-- TASK DIRECTIONS --
Here are some records; return them all exactly.
RECORDS TO USE Start Marker
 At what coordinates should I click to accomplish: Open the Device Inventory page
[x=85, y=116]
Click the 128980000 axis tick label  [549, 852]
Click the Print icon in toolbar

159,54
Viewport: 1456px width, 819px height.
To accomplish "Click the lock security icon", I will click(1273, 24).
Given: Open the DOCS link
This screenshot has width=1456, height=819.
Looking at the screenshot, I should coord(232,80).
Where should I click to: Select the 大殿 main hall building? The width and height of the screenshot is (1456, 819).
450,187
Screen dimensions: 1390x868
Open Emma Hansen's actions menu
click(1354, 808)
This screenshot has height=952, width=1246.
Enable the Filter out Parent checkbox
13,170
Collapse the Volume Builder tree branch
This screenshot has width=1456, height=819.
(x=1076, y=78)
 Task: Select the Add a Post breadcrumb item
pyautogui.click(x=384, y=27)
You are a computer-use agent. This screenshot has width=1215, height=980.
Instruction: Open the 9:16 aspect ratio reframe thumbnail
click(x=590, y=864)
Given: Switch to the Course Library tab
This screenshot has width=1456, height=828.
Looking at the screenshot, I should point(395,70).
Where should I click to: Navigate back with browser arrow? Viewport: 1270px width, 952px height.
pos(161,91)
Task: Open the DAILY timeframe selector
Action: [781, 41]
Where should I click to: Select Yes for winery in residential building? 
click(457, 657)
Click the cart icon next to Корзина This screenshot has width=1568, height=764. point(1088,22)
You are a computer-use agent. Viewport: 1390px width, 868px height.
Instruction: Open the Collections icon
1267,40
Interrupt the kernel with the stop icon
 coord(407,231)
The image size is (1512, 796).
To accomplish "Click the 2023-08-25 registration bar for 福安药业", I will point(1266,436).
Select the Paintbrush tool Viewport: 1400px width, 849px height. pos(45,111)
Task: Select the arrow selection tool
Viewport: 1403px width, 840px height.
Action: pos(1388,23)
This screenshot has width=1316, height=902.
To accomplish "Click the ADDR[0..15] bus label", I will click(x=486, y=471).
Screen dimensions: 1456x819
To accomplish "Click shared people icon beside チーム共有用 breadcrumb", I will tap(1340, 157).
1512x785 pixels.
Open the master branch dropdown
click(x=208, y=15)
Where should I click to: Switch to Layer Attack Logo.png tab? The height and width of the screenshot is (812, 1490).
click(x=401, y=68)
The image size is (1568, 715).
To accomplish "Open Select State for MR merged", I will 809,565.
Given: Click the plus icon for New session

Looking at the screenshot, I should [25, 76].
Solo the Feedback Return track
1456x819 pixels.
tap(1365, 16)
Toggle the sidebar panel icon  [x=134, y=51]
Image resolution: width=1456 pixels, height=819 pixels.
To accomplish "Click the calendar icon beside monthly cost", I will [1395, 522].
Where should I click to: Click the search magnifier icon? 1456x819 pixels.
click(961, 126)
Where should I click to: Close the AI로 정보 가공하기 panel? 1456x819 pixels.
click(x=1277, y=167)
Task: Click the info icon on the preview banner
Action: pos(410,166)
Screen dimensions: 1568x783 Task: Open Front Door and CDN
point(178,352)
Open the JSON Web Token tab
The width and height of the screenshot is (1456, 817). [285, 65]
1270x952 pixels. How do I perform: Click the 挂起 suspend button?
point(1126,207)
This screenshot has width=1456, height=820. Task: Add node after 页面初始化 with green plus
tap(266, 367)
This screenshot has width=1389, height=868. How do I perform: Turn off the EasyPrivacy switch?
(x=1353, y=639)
RECORDS TO USE End Marker
-- OUTPUT BELOW --
 At what coordinates should I click to accomplish: Open the Device Inventory page
[x=85, y=116]
Click the 128980000 axis tick label  [549, 852]
Click the Print icon in toolbar

159,54
Viewport: 1456px width, 819px height.
To accomplish "Click the lock security icon", I will click(1273, 24).
Given: Open the DOCS link
This screenshot has width=1456, height=819.
Looking at the screenshot, I should coord(232,80).
Where should I click to: Select the 大殿 main hall building? The width and height of the screenshot is (1456, 819).
450,187
Screen dimensions: 1390x868
Open Emma Hansen's actions menu
click(1354, 808)
This screenshot has height=952, width=1246.
Enable the Filter out Parent checkbox
13,170
Collapse the Volume Builder tree branch
This screenshot has width=1456, height=819.
(x=1076, y=78)
 Task: Select the Add a Post breadcrumb item
pyautogui.click(x=384, y=27)
You are a computer-use agent. This screenshot has width=1215, height=980.
Instruction: Open the 9:16 aspect ratio reframe thumbnail
click(x=590, y=864)
Given: Switch to the Course Library tab
This screenshot has width=1456, height=828.
Looking at the screenshot, I should point(395,70).
Where should I click to: Navigate back with browser arrow? Viewport: 1270px width, 952px height.
pos(161,91)
Task: Open the DAILY timeframe selector
Action: [781, 41]
Where should I click to: Select Yes for winery in residential building? 
click(457, 657)
Click the cart icon next to Корзина This screenshot has width=1568, height=764. point(1088,22)
You are a computer-use agent. Viewport: 1390px width, 868px height.
Instruction: Open the Collections icon
1267,40
Interrupt the kernel with the stop icon
 coord(407,231)
The image size is (1512, 796).
To accomplish "Click the 2023-08-25 registration bar for 福安药业", I will point(1266,436).
Select the Paintbrush tool Viewport: 1400px width, 849px height. pos(45,111)
Task: Select the arrow selection tool
Viewport: 1403px width, 840px height.
Action: pos(1388,23)
This screenshot has width=1316, height=902.
To accomplish "Click the ADDR[0..15] bus label", I will click(x=486, y=471).
Screen dimensions: 1456x819
To accomplish "Click shared people icon beside チーム共有用 breadcrumb", I will tap(1340, 157).
1512x785 pixels.
Open the master branch dropdown
click(x=208, y=15)
Where should I click to: Switch to Layer Attack Logo.png tab? The height and width of the screenshot is (812, 1490).
click(x=401, y=68)
The image size is (1568, 715).
To accomplish "Open Select State for MR merged", I will 809,565.
Given: Click the plus icon for New session

Looking at the screenshot, I should [25, 76].
Solo the Feedback Return track
1456x819 pixels.
tap(1365, 16)
Toggle the sidebar panel icon  [x=134, y=51]
Image resolution: width=1456 pixels, height=819 pixels.
To accomplish "Click the calendar icon beside monthly cost", I will [1395, 522].
Where should I click to: Click the search magnifier icon? 1456x819 pixels.
click(961, 126)
Where should I click to: Close the AI로 정보 가공하기 panel? 1456x819 pixels.
click(x=1277, y=167)
Task: Click the info icon on the preview banner
Action: pos(410,166)
Screen dimensions: 1568x783 Task: Open Front Door and CDN
point(178,352)
Open the JSON Web Token tab
The width and height of the screenshot is (1456, 817). [285, 65]
1270x952 pixels. How do I perform: Click the 挂起 suspend button?
point(1126,207)
This screenshot has width=1456, height=820. Task: Add node after 页面初始化 with green plus
tap(266, 367)
This screenshot has width=1389, height=868. How do I perform: Turn off the EasyPrivacy switch?
(x=1353, y=639)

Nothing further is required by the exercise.